My heart seized. This wasn’t the way it was supposed to go. With my back against the wall, I slid to the floor, unable to take my eyes from her, waiting for the strike.
“I have to tell you something.” Her voice was urgent. “I can’t keep it a secret any longer.”
It took me a second. “What?”
She hid her face in her hands and shook her head, as if the action could ward something off. “It’s really bad.”
I could do nothing but watch her, tensed, a lump in my throat.
The room was dark, save for silvery light from the cracks in the blinds that told me we were nearing morning. Coop must have slipped back into his hotel room only hours ago, and now Caro had slipped out of it, like two ships in the night. The sight of her sitting on my unmade bed, the sheets still warm with the heat of my body—her lashes wet, her hair catching silver, her face wide open—was surreal. After everything I’d done to keep her at arm’s length, here she was, so close.
Just the two of us, watching each other.
I spoke carefully. “Caro, I don’t think you’re capable of anything bad.”
It was the wrong thing to say.

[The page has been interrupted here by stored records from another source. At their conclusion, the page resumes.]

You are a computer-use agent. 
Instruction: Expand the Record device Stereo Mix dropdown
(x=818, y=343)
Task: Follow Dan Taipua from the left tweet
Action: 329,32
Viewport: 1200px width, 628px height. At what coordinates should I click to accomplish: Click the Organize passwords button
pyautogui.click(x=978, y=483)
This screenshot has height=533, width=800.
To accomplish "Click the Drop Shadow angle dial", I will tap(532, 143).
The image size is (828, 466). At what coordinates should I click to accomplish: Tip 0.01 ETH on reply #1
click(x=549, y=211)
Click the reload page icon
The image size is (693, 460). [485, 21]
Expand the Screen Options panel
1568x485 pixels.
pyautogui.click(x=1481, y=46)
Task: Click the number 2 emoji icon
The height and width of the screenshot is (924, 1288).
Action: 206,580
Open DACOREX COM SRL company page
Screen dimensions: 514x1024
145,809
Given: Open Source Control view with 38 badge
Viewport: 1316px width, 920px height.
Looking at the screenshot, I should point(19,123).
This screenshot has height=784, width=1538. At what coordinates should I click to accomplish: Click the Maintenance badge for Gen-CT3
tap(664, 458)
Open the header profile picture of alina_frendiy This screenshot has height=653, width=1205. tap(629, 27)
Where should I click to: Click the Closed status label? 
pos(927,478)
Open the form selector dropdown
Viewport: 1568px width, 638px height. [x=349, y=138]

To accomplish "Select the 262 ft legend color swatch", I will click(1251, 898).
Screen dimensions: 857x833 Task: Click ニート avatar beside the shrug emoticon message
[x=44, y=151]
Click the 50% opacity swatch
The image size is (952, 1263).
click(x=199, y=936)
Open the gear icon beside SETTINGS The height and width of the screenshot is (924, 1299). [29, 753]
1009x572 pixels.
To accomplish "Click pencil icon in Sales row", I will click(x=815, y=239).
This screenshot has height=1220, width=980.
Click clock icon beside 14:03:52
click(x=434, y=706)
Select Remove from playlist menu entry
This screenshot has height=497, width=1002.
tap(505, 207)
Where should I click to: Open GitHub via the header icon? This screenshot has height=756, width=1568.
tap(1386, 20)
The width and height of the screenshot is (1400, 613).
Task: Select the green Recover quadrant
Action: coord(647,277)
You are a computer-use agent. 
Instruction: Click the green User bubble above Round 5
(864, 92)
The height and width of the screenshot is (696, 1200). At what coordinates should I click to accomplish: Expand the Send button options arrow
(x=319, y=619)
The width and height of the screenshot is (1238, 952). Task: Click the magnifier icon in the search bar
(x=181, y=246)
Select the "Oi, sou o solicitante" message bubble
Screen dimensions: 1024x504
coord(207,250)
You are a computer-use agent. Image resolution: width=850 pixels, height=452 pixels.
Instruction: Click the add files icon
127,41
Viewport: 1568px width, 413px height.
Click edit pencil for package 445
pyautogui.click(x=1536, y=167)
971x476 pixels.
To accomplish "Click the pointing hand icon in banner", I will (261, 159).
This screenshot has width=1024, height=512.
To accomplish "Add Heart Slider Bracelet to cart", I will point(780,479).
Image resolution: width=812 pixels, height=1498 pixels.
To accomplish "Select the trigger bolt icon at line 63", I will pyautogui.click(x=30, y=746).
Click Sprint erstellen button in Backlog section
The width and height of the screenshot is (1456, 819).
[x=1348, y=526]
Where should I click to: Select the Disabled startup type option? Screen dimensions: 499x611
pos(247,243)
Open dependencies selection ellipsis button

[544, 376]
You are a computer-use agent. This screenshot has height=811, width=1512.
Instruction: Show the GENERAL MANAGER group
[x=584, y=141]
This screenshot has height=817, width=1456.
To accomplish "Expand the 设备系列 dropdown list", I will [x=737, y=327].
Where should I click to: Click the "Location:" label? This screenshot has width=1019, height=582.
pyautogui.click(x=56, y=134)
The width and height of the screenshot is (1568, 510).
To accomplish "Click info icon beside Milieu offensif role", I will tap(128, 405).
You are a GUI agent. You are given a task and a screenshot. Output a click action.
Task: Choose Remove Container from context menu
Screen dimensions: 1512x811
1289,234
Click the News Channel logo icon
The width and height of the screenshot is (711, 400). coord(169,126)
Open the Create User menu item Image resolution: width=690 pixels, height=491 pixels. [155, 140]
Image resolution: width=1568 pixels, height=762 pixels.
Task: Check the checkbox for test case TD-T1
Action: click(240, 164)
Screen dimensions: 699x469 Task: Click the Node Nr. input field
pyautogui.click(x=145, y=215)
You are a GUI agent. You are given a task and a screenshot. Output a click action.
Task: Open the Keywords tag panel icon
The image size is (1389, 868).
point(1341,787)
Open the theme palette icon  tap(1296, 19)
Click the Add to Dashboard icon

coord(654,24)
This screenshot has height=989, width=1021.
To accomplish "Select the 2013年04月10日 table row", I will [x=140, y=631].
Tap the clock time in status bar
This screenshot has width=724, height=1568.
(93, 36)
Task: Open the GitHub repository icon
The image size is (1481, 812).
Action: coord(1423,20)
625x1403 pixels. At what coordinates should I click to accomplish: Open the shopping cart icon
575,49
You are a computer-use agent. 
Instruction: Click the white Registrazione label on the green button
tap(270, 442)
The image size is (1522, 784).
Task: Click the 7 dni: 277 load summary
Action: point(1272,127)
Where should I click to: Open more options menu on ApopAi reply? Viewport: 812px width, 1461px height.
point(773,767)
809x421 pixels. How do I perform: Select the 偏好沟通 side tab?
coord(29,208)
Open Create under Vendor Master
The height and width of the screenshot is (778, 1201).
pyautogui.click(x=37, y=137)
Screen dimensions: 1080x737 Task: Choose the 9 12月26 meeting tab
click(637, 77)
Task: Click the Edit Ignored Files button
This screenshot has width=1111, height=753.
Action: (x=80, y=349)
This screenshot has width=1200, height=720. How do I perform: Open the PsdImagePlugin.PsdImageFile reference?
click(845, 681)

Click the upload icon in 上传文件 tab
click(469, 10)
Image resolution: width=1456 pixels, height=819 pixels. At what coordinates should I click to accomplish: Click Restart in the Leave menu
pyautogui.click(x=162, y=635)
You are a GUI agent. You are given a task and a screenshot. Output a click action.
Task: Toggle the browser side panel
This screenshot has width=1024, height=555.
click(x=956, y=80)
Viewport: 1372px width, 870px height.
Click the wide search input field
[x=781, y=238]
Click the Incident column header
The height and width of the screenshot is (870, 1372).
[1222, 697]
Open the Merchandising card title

A tear dropped down her cheek. “I was so tired of being left out. Afraid of losing everyone. Especially you.”
“I don’t understand.”
She squeezed her eyes shut. “It’s the real reason I think it’s him.”
I thought about walking across the room and brushing her hair from her forehead, then felt a stabbing guilt.
“Him who?” I asked instead.
Caro opened her eyes, and even in the dark I could see the shame. “Frankie. It’s why I think he killed Heather. She was going to ruin his football career.”
“Caro, we already know about Parents’ Weekend and Heather’s plan.”
“No, not that. Something else. Something I’m not supposed to know about.”
I sat up straighter. “Tell me.”
It was a long moment before she spoke. When she did, she watched me warily, like she was waiting for me to grab her, shake her, push her away in disgust. “Frankie started using steroids in college. He said it was a temporary thing, just to take him over the finish line. Get him into the NFL.”